攀爬行为预警方法和装置、电子设备、存储介质 技术领域
本公开涉及数据处理技术领域,尤其涉及一种攀爬行为预警方法和装置、电子设备、存储介质。
背景技术
随着景区内的游客数量的增加,游客不文明行为也随之增加,例如涂鸦文物、攀爬雕塑等。以攀爬雕塑为例,在攀爬过程中可能损坏雕塑,也有可能会伤害到游客自身,同时给其他游客造成不好的影响。
为及时发现并解决上述不文明行为,现有景区内通常安装视频监控***,由安保人员实时的盯着监控显示屏幕,达到及时发现不文明行为。
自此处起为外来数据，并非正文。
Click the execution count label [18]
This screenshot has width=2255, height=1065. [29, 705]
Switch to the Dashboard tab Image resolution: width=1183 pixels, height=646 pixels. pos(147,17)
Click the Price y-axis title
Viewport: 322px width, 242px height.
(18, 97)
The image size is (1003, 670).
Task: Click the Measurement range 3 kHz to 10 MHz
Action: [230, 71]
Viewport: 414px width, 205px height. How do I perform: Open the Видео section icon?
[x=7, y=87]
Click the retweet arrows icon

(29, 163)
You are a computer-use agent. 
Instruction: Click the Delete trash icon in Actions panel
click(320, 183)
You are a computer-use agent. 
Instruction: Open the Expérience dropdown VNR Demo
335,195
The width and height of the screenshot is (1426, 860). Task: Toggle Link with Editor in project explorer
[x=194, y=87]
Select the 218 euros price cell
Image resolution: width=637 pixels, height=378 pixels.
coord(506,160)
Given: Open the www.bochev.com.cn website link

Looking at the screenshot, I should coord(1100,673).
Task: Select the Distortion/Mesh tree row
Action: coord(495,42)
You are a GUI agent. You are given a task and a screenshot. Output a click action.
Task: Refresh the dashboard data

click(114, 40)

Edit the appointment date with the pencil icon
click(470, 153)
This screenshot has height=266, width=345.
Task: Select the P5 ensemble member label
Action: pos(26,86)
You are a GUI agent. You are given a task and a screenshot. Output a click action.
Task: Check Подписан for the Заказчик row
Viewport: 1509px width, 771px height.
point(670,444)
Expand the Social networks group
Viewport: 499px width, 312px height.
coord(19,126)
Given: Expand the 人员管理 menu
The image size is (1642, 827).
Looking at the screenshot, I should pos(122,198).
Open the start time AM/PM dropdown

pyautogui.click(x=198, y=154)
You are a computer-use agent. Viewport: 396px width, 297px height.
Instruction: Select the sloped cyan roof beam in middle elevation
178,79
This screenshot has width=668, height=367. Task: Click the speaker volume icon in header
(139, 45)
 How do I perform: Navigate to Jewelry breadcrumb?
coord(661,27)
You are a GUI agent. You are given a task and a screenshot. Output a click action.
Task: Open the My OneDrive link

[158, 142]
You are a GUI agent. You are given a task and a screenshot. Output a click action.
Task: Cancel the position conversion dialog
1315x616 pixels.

然而,安保人员同时盯着多个场景极易造成疲劳,加之不文明行为是偶然现象,导致预警的准确度比较差。
发明内容
本公开提供一种攀爬行为预警方法和装置、电子设备、存储介质,以解决相关技术的不足。
根据本公开实施例的第一方面,提供一种攀爬行为预警方法,所述方法包括:
获取视频图像数据,所述视频图像数据包括被检测目标和至少一个对象;
当确定所述对象进入所述被检测目标对应的目标区域时,获取所述对象的行为信息;
当确定所述行为信息表征所述对象攀爬所述被检测目标时,标记所述对象所在视频帧。
可选地,确定所述对象进入所述被检测目标对应的目标区域,包括:
获取所述视频图像数据多视频帧中所述被检测目标所在的目标区域,以及获取目标对象所在的对象区域;所述目标对象的头部位于所述目标区域内;
获取所述对象区域和所述目标区域的时空关系;所述时空关系是指在不同时刻时所述对象区域和所述目标区域在空间上的相对位置关系;
当确定所述时空关系满足第一预设条件时,确定所述目标对象的进入所述目标区域;
第一预设条件包括以下至少一种:对象区域在目标区域之内且所述对象区域的底边与所述目标区域的底边的距离超过设定距离阈值,对象区域先后触碰所述目标区域的边缘和两条标识线且所述对象区域的底边与所述目标区域的底边的距离超过设定距离阈值;其中两条所述标识线设置在所述目标区域的连线与所述被检测目标之间。
可选地,所述时空关系包括以下至少一种:
对象区域在目标区域之内、对象区域先后触碰所述目标区域的边缘和两条标识线、对象区域先后触碰所述目标区域的两条标识线和边缘、对象区域的底边与目标区域的底边的距离超过设定距离阈值、对象区域的底边与目标区域的底边的距离小于设定距离阈值、对象区域在目标区域之外。
可选地,获取目标对象所在的对象区域,包括:
获取所述视频图像数据中多视频帧内各对象头部的位置和各对象所在的对象区域;
选取头部位于所述目标区域内的对象作为目标对象,并获取所述目标对象所在的对象区域。
可选地,获取所述视频图像数据中多视频帧内各对象头部的位置,包括:
获取所述多视频帧内各视频帧的预设图像特征;
基于所述预设图像特征识别当前视频帧中头部的识别位置,以及预测下一视频帧中头部的预测位置;
对所述识别位置和所述预测位置进行匹配,并当匹配通过后将所述预测位置更新为所述识别位置,获得相邻两帧视频帧中同一头部的位置。
可选地,获取所述对象的行为信息,包括:
获取所述视频图像数据多视频帧中目标对象的行为信息关键部位的位置;所述目标对象的头部位于所述目标区域内;所述行为信息包括人体姿态;
按照预设的表述顺序,将各视频帧中行为信息关键部位生成一维向量;
将各视频帧中对应一维向量进行级联,得到一帧RGB图像;所述RGB图像中RGB通道分别对应每个行为信息关键部位的xyz轴坐标;
根据所述RGB图像获取所述目标对象的行为信息。
可选地,确定所述行为信息表征所述对象攀爬所述被检测目标,包括:
基于所述行为信息确定目标对象的指定部位的位置;所述行为信息包括人体姿态;
当所述指定部位的位置位于所述目标区域之内且与所述目标区域的底边的距离超过设定距离阈值时,确定所述行为信息表征所述目标对象攀爬所述被检测目标。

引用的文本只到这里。